ZnO Nanoparticles Induced Male Reproductive Toxicity Based on the Effects on the Endoplasmic Reticulum Stress Signaling Pathway.

PURPOSE: The aim of this study was to evaluate the adverse effects of ZnO NPs on male reproductive system and explore the possible mechanism. METHODS: In this study, the effect of oral administration of 50, 150 and 450 mg/kg zinc oxide nanoparticles (ZnO NPs) in adult male mice was studied over a 14-day period. RESULTS: The results showed that the number of sperms in the epididymis and the concentration of testosterone in serum were decreased with an increased dose of ZnO NPs. Testicular histopathological lesions like detachment, atrophy and vacuolization of germ cells were observed. The results showed that increased dosage of ZnO NPs correspondingly up-regulated the IRE1α, XBP1s, BIP, and CHOP (P<0.05) which are genes related to ER stress. These observations indicated that ZnO NPs had adverse effects on the male reproductive system in a dose-dependent manner possibly through ER stress. The expression of caspase-3 was significantly increased in all the treated groups (P<0.001), which reflected the possible activation of apoptosis. Additionally, there was significant down-regulation of the gene StAR (P<0.05), a key player in testosterone synthesis. When an ER-stress inhibitor salubrinal was administered to the 450 mg/kg ZnO NPs treatment group, the damages to the seminiferous tube and vacuolization of Sertoli and Leydig cells were not observed. Furthermore, the testosterone levels in the serum were similar to the control group after the subsequent salubrinal treatment. CONCLUSION: It may be inferred that the ZnO NP's reproductive toxicity in male mice occurred via apoptosis and ER-stress signaling pathway.

Role of Autophagy in Zinc Oxide Nanoparticles-Induced Apoptosis of Mouse LEYDIG Cells.
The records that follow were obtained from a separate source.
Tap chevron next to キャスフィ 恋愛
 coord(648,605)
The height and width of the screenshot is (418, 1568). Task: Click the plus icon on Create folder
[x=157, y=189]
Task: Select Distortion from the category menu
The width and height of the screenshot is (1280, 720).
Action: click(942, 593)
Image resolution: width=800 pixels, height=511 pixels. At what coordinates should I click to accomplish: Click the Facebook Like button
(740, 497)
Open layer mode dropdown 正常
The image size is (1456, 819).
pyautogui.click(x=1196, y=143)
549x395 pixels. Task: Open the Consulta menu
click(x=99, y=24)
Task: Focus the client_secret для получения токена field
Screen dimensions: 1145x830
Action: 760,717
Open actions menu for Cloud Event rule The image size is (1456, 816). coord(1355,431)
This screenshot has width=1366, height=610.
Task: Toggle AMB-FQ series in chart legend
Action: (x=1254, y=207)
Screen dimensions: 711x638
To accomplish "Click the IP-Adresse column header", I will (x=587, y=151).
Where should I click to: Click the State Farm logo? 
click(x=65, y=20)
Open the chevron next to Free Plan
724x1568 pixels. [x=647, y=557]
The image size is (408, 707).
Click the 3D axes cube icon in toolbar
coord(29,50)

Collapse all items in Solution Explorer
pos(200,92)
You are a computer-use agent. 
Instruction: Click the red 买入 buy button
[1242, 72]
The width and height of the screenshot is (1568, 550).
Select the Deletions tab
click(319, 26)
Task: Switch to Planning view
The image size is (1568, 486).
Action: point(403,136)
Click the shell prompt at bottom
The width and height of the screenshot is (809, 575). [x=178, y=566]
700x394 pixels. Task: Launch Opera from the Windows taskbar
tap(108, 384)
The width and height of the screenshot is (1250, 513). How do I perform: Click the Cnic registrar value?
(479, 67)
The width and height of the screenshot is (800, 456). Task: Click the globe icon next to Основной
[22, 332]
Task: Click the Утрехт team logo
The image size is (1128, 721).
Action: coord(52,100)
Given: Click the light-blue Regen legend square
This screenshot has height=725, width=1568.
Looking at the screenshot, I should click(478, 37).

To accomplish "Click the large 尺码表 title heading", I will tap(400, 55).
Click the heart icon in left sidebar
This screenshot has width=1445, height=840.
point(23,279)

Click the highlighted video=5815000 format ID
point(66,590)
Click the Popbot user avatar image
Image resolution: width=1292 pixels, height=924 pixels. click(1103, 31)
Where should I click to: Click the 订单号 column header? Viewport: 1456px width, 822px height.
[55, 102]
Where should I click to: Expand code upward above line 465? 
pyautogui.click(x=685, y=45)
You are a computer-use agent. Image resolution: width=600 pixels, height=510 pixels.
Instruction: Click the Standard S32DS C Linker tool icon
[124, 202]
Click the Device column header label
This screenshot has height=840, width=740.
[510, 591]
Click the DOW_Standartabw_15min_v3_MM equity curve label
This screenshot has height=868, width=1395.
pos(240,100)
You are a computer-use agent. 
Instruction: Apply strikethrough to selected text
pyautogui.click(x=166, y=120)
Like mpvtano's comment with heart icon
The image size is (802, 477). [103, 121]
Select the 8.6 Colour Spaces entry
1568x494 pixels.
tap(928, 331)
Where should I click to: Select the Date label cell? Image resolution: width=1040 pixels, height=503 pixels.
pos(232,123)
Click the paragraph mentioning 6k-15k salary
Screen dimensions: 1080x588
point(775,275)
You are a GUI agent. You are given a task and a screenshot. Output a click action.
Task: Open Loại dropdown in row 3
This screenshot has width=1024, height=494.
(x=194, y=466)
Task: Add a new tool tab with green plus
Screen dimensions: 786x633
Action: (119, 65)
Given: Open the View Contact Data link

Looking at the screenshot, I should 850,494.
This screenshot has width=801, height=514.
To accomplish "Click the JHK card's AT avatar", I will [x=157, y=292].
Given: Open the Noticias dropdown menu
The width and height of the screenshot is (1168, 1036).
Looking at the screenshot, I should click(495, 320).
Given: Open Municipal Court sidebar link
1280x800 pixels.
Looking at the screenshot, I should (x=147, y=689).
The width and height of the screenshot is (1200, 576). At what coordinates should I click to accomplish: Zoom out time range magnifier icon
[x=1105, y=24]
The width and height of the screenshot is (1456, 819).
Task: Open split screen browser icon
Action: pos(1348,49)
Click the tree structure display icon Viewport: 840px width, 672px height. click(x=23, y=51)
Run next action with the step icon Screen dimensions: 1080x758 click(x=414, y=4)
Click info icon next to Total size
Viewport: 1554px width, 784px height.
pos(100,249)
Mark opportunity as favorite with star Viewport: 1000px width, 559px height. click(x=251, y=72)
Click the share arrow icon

Zinc oxide nanoparticles (ZnO NPs) have shown adverse health impact on the human male reproductive system, with evidence of inducing apoptosis. However, whether or not ZnO NPs could promote autophagy, and the possible role of autophagy in the progress of apoptosis, remain unclear. In the current study, in vitro and in vivo toxicological responses of ZnO NPs were explored by using a mouse model and mouse Leydig cell line. It was found that intragastrical exposure of ZnO NPs to mice for 28 days at the concentrations of 100, 200, and 400 mg/kg/day disrupted the seminiferous epithelium of the testis and decreased the sperm density in the epididymis. Furthermore, serum testosterone levels were markedly reduced. The induction of apoptosis and autophagy in the testis tissues was disclosed by up-regulating the protein levels of cleaved Caspase-8, cleaved Caspase-3, Bax, LC3-II, Atg 5, and Beclin 1, accompanied by down-regulation of Bcl 2. In vitro tests showed that ZnO NPs could induce apoptosis and autophagy with the generation of oxidative stress. Specific inhibition of autophagy pathway significantly decreased the cell viability and up-regulated the apoptosis level in mouse Leydig TM3 cells. In summary, ZnO NPs can induce apoptosis and autophagy via oxidative stress, and autophagy might play a protective role in ZnO NPs-induced apoptosis of mouse Leydig cells.